**TASK OBJECTIVE:**
Recast the lines of the data below, from the line containing "Enable magnet mode" through the last line, inclusive, as a JSON list of strings with one string per line and blank lines omitted.

**MATERIAL PROVIDED:**
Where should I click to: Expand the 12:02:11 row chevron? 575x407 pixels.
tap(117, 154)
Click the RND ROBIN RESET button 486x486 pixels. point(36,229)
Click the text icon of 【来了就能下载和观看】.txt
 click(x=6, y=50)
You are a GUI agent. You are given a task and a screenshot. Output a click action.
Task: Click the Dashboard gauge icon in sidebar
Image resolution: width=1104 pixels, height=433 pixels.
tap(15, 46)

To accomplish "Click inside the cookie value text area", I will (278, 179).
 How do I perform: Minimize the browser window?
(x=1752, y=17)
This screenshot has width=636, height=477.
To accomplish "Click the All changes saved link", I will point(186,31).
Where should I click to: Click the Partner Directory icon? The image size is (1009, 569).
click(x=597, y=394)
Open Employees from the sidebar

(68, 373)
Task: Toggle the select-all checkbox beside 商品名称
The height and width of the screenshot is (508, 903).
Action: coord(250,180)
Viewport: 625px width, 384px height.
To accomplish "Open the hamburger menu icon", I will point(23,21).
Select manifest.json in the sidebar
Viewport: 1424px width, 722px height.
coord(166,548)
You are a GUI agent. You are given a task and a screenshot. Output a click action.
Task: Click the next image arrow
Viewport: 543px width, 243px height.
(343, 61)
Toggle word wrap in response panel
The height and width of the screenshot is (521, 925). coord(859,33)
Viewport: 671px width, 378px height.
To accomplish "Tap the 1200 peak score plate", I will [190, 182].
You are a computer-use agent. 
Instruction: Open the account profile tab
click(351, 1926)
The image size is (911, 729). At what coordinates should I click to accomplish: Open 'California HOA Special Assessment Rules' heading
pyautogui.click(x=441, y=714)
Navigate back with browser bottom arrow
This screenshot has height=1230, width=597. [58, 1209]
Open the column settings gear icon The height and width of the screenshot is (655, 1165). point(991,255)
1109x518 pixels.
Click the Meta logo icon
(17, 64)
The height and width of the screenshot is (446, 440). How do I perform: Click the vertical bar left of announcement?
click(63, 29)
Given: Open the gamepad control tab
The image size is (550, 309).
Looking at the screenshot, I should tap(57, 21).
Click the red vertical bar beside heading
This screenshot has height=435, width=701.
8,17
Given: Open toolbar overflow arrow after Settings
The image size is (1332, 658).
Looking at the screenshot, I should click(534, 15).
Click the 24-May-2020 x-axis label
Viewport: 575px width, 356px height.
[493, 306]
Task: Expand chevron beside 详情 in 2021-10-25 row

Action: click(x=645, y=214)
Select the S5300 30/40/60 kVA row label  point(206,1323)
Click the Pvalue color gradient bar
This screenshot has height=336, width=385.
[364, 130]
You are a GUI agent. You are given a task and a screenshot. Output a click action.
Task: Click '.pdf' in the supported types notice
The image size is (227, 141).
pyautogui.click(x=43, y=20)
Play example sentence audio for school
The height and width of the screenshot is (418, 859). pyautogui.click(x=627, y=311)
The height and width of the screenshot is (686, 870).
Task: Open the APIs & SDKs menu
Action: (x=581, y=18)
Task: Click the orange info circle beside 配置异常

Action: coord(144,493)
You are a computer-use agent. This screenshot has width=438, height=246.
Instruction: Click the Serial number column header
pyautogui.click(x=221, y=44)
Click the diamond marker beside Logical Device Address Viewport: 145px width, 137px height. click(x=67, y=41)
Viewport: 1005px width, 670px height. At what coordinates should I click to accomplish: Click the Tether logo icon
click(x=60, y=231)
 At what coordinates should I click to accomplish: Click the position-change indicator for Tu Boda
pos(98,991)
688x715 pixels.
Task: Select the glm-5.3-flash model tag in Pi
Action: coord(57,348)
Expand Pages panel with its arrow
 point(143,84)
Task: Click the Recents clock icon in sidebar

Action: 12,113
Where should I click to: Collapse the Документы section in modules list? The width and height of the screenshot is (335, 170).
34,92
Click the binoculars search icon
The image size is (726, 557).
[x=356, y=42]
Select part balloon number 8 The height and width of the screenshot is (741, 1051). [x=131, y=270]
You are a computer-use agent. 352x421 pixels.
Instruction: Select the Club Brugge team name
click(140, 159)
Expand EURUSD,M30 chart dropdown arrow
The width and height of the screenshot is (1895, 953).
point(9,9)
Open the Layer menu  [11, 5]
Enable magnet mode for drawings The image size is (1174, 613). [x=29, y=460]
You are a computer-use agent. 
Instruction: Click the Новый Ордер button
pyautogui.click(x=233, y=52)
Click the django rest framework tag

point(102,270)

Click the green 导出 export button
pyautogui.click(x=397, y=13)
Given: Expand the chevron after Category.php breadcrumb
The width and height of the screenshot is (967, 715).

**WRITTEN RESPONSE:**
[
  "Enable magnet mode for drawings The image size is (1174, 613). [x=29, y=460]",
  "You are a computer-use agent. ",
  "Instruction: Click the Новый Ордер button",
  "pyautogui.click(x=233, y=52)",
  "Click the django rest framework tag",
  "point(102,270)",
  "Click the green 导出 export button",
  "pyautogui.click(x=397, y=13)",
  "Given: Expand the chevron after Category.php breadcrumb",
  "The width and height of the screenshot is (967, 715)."
]